The present study complements a previous study by Melo et al (16), who demonstrated that miR-182 could be transferred between cells and that miR-182 is secreted exclusively as a mature miR, unlike other exosomal miRs that are secreted as premiRs and processed to the mature form within exosomes (16). The present study additionally did not detect premiR-182 in any of the exosomes, which was consistent with the data from Melo et al (16). The present study also observed that exosomes facilitated transfer of miR-182 in breast cancer cells, as exosomes derived from miR-182 overexpressing breast cancer cells were able to increase the cellular concentration of miR-182 in receiving cells. Melo et al (16) additionally demonstrated that miR-182 from MDA-231-MB exosomes was functional and led to decreased mRNA target levels and altered the phenotype of receiving cells. Therefore, miR-182, not miRs-96 or −183, is likely to contribute to the cancer microenvironment.

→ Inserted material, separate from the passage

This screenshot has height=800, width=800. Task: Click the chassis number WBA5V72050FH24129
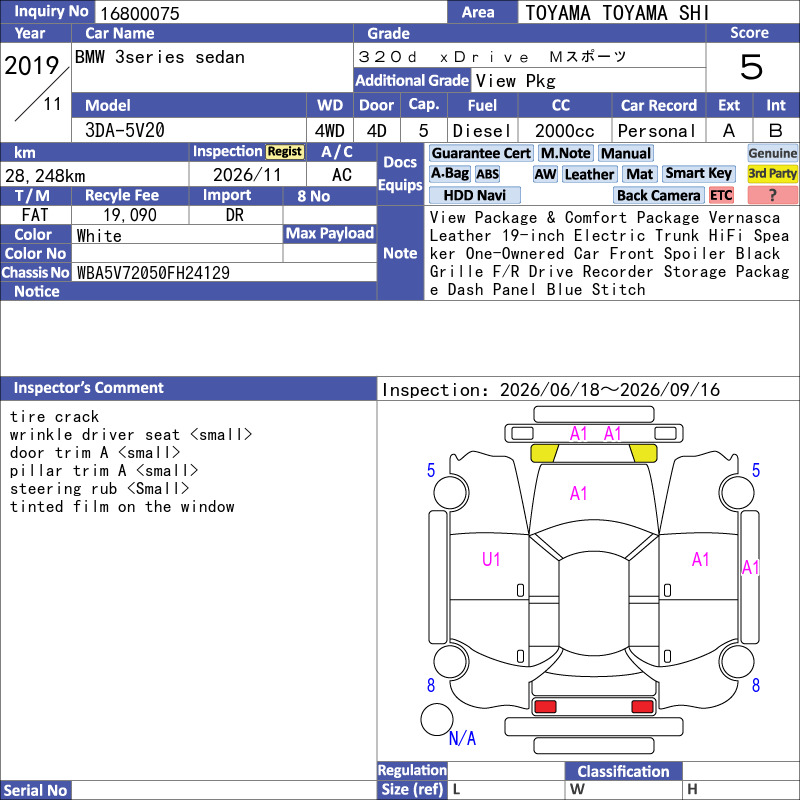153,273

In addition to their known functions within cells, miRs have been reported to be present at varying levels in the circulation of cancer patients, suggesting that they may have utility as biomarkers for diagnosis or prognosis (36–38). miRs are stable in the serum (36) and thus are attractive candidates for biomarkers. The miR-183 cluster members are consistently overexpressed in breast cancer tissues (39). miR-182 specifically has been observed to be present at higher levels in the serum of breast cancer patients and may be used to distinguish between estrogen receptor and progesterone receptor positive breast cancers (35,39). However, it remains to be elucidated whether the serum miR-182 is within exosomes and, if it is, where these exosomes originate. The present study observed that miR-182, and not the remaining miR-183 family members, was detected within exosomes from human male and female serum. However, the present study did not examine differential levels of miR-182 in cancer patients. The results of the present study suggest that utility of serum miR-182 as a biomarker may be improved if exosomes are examined.

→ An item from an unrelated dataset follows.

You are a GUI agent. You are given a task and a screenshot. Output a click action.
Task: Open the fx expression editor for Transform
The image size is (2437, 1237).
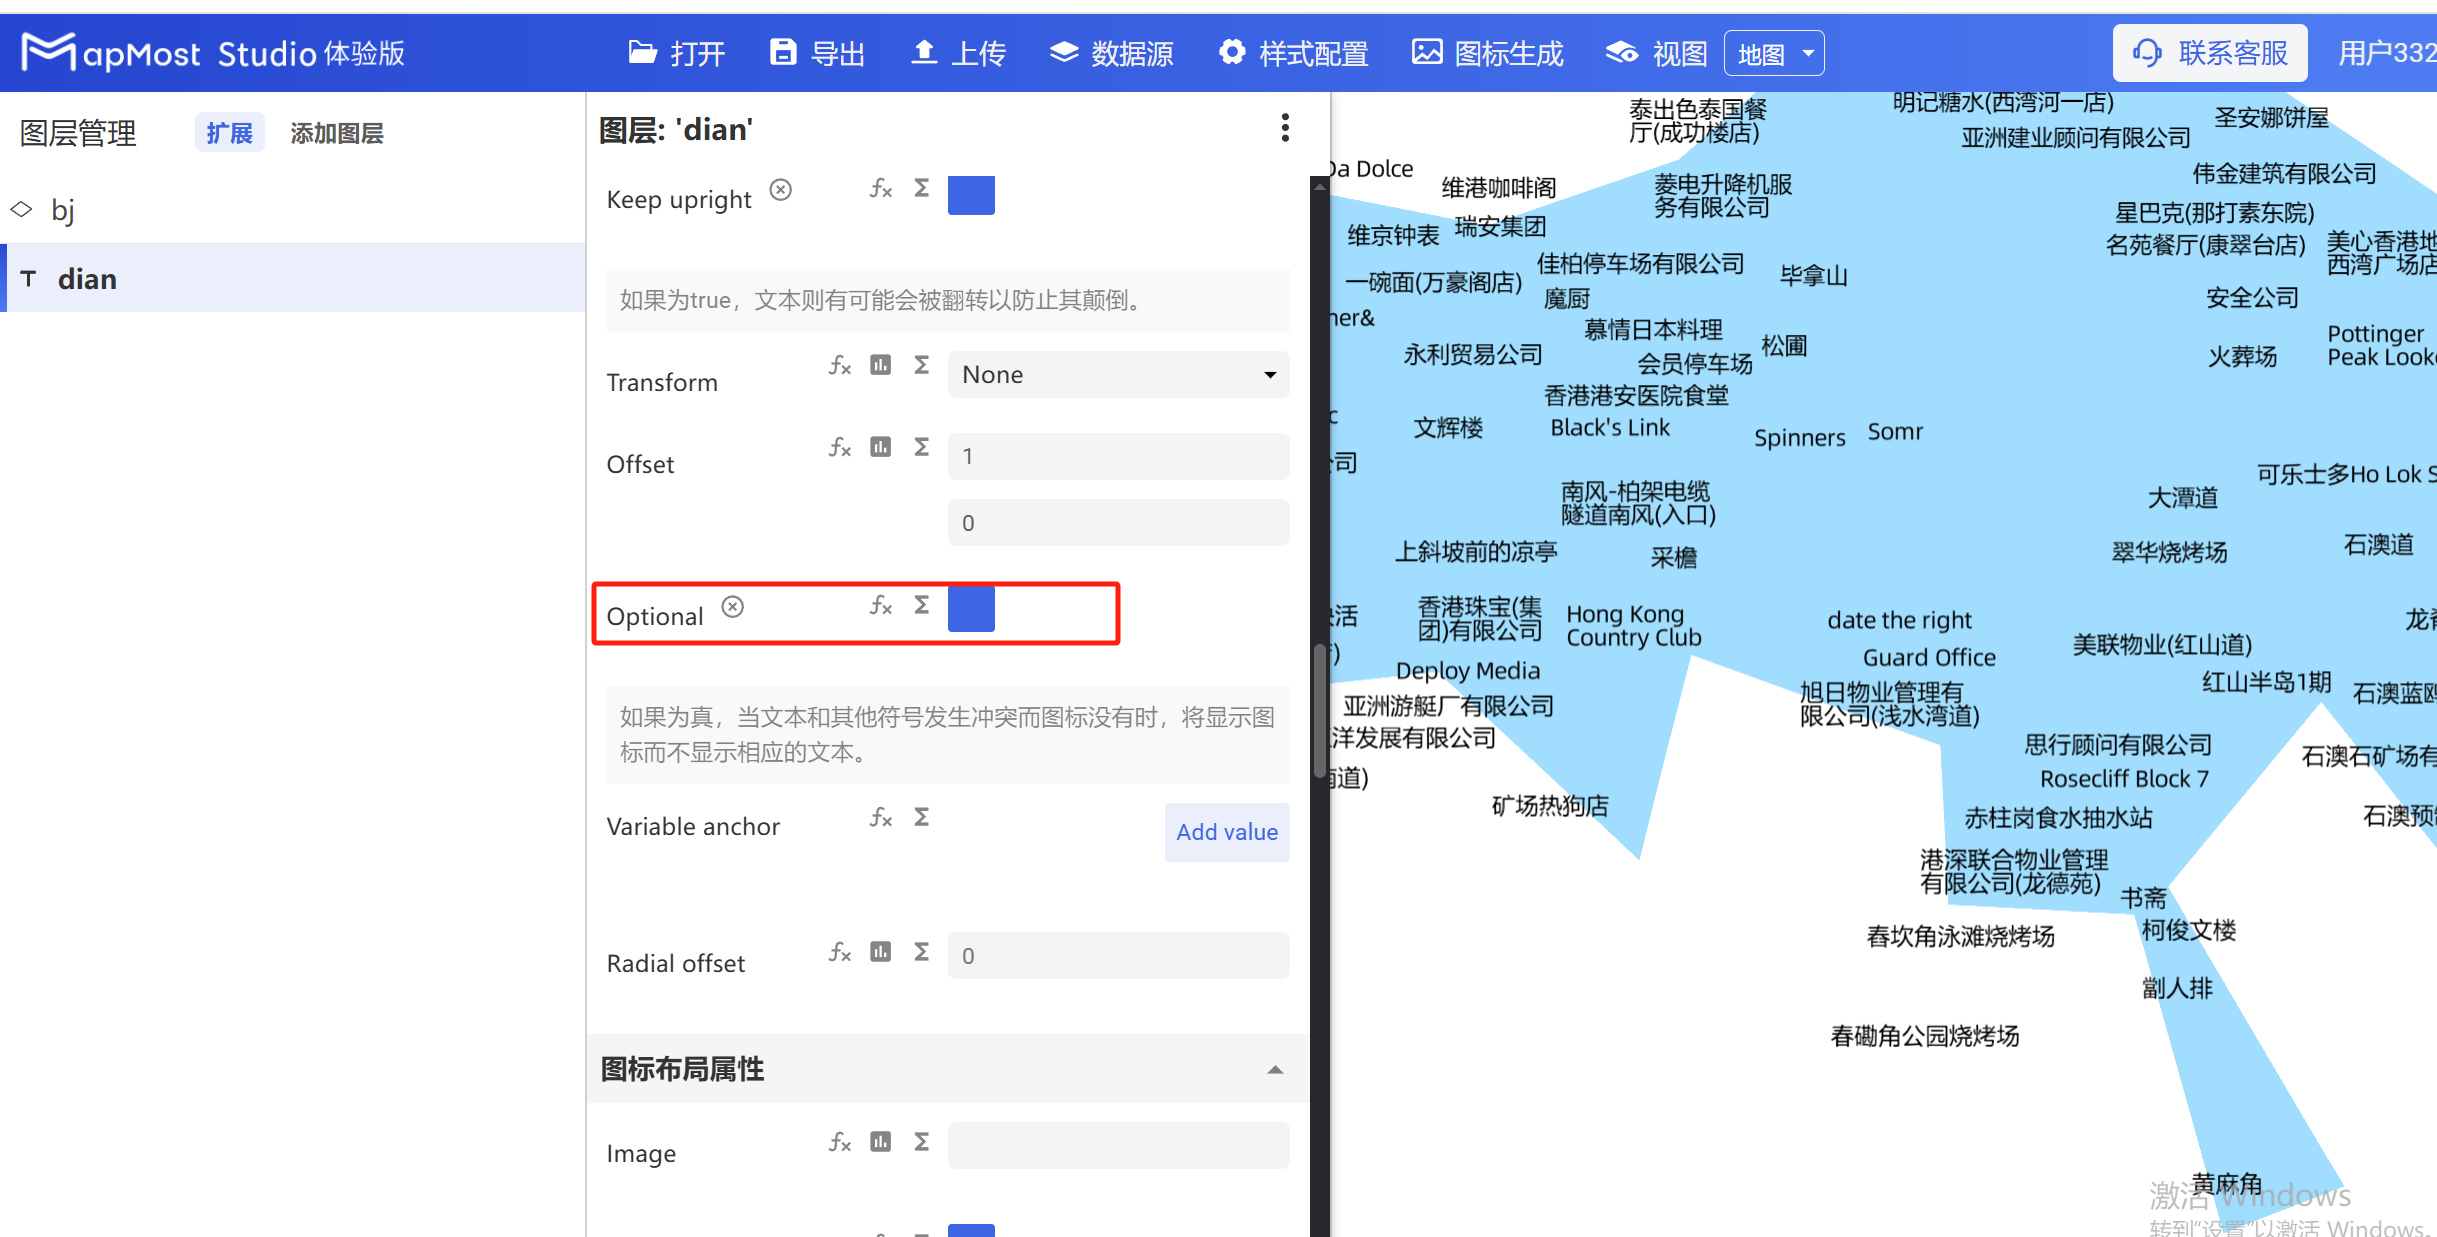839,366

The results of the present study support and complement existing findings to demonstrate that the miR content of cancer cell-derived exosomes varies based on the aggressiveness of the cell (33,34). Furthermore, it was demonstrated that miR-182 is the miR-183 family member that is trafficked by exosomes in the investigated cell types and in human serum. Given the oncogenic role of miR-182, increased exosomal levels of miR-182 in breast cancer may not only contribute to disease aggressiveness, but may additionally be exploited as a biomarker. Future studies are required to elucidate whether miR-182 in exosomes is functionally relevant to carcinogenesis and/or a biomarker of disease prognosis.